John Podhoretz has a great column on all the nice things former schoolmates are saying about Dzhokhar Tsarnaev, the surviving brother from the Boston Marathon bombing.

The headline of the column is “A ‘Beautiful, Beautiful’ Terrorist,” and in it Podhoretz writes about the sensibilities of those who recalled the blood-soaked, death-and-mutilation-dealing Dzhokhar as having a “heart of gold,” or being gracious and compassionate:

These testifiers and others who testified to Dzhokhar’s essential wondrousness are, I’m sure, decent people careful about offendingothers’ sensitivities. So what might have possessed them to issue such panegyrics while mourners wept and others were grappling with the fact that they would live life without legs?

Perhaps they were insensitive in this case because they had spent so much time being sensitive — to Dzhokhar.

I don’t know them, but I know where they live — in and around Cambridge, Mass. — and I know that it’s a lot like where I grew up and where I live now on the Upper West Side of Manhattan. In such precincts, a soft-spoken Muslim kid like Dzhokhar is more likely to be considered a special catch than eyed suspiciously as a potential terrorist.

Where I live, one is far more inclined to hear about the dangers of Islamophobia than the dangers posed by Islamist radicalism.

By contrast, one person who remembers Dzhokhar perhaps more realistically is Ruslan Tsarni, the uncle of the two suspects, who denounced them.

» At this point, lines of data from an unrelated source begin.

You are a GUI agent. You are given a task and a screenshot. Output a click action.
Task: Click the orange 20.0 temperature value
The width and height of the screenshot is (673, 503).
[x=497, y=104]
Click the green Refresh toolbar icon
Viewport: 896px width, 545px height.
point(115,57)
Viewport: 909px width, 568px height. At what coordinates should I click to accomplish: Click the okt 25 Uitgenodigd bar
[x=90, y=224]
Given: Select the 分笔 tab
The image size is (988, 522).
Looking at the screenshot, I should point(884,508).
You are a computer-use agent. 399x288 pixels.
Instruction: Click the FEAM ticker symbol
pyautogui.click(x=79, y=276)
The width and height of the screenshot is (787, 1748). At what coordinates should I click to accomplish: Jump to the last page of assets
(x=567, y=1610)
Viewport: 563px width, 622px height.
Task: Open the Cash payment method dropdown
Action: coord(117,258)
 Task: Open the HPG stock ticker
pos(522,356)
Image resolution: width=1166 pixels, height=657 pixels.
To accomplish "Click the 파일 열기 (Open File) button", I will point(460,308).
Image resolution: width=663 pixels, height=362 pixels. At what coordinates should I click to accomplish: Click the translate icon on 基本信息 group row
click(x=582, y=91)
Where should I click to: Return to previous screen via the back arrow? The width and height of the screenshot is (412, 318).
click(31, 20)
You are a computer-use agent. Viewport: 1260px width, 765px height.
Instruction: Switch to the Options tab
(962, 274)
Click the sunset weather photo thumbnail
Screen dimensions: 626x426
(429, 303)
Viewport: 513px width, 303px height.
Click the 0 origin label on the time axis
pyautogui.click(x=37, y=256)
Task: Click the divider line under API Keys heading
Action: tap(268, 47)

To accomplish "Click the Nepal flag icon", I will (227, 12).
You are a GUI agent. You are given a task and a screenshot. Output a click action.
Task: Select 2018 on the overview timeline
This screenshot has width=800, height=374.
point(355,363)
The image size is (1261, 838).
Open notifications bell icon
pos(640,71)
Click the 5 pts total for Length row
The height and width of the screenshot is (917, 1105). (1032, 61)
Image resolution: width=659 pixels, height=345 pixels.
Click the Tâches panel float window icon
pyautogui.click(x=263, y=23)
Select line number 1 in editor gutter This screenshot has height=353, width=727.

“Let’s hear it for Uncle Ruslan,” says Mollie Hemingway of Riccochet. The uncle said that the terrorists had brought shame on the family and wasted a chance for a good  life in the United States.

He said:

“This is the ideal micro-world in the entire world,” he said of the United States. “I respect this country. I love this country; this country which gives chances to everybody else to be treated as a human being.”

Isn’t this what we should expect from members of the moderate Muslim community in the United States?

Unfortunately, Uncle Ruslan is an anomaly rather than the norm.